Conference Abstract: 3D printing (3DP) at the point of care has increasingly been utilized in the development and implementation of high-fidelity simulation. 3DP technology has emerged as a promising approach to develop highly customizable models that can transform the medical educational experience. The unique 3DP model design process, coupled with iterative change guided by focused learner feedback, offers a distinct advantage in rapid creation of high-fidelity simulation models that commonly will surpass existing commercially available market models.

Umbilical cord cannulation (UCC) is a critical skill required by pediatricians and neonatologist during the critical moments following birth for urgent newborn resuscitation. There are commercially available UCC simulation models used to train experts regarding this crucial skill. In partnership with the Department of Defense (DOD), a novel 3DP UCC model was designed to instruct medical professionals in this skill. The model's initial evaluation was conducted by an academic affiliated neonatologist. Following initial efforts, a feedback survey was administered to collect impressions of our 3DP UCC.

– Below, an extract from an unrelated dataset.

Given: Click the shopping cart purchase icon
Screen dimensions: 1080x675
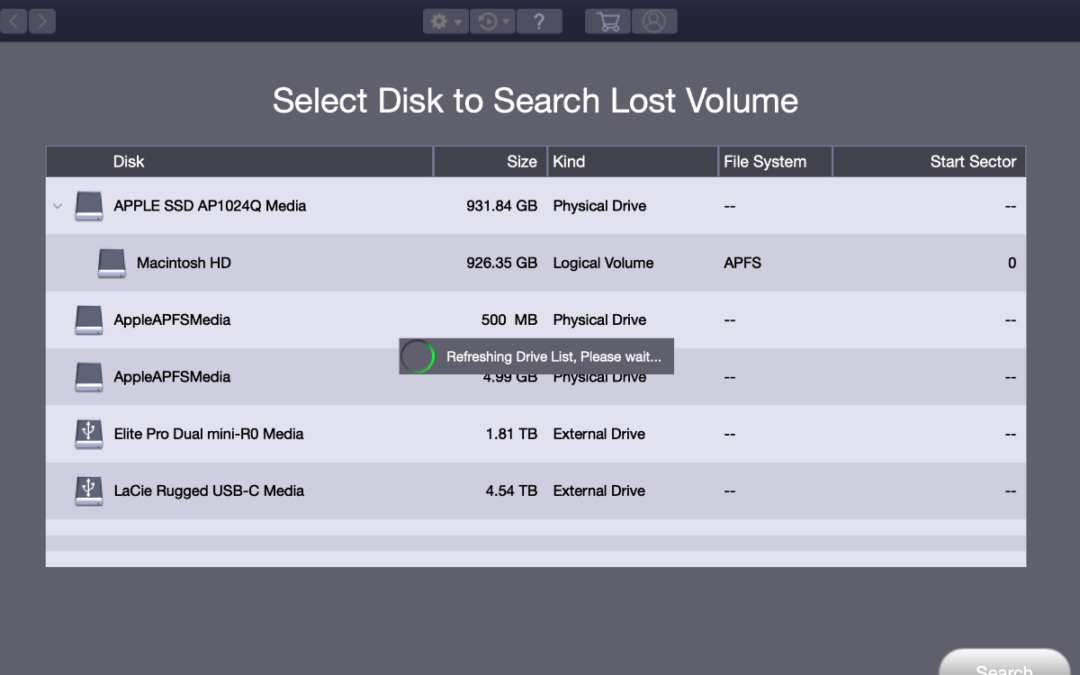Looking at the screenshot, I should coord(607,20).
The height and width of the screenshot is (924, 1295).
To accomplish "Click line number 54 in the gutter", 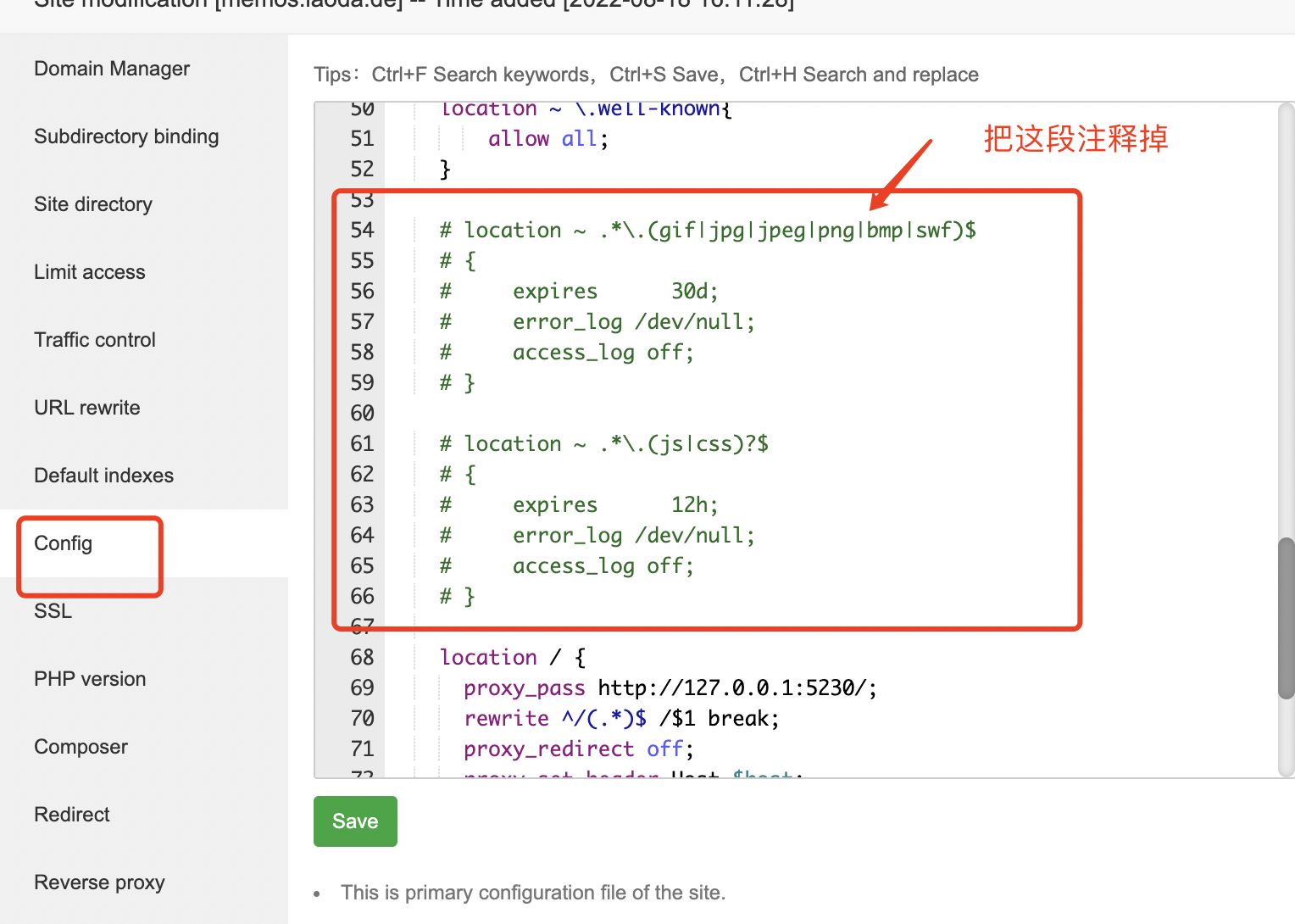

The feedback survey included: vessel attributes (size, texture, flexibility, and color), ease in cannulation, and nature of the supporting Wharton's Jelly (hue, texture, and consistency). These survey questions were completed by learners who have both utilized commercially available situation models and performed the procedure on newborn children. This feedback guided subsequent DOD iterative design changes, resulting in a second model version that was employed in the training and recertification of various medical providers experienced in umbilical catheter placement. The second model was once again assessed against market models through a survey to inform further refinements.

This approach, in which DOD coupled an external clinical affiliate, ensures that model iterative design remains adaptable with continuous enhancement. Such collaborative practices within this sphere will foster an enriched learning experience and, ultimately, contribute to improved patient outcomes through enhanced hands-on training.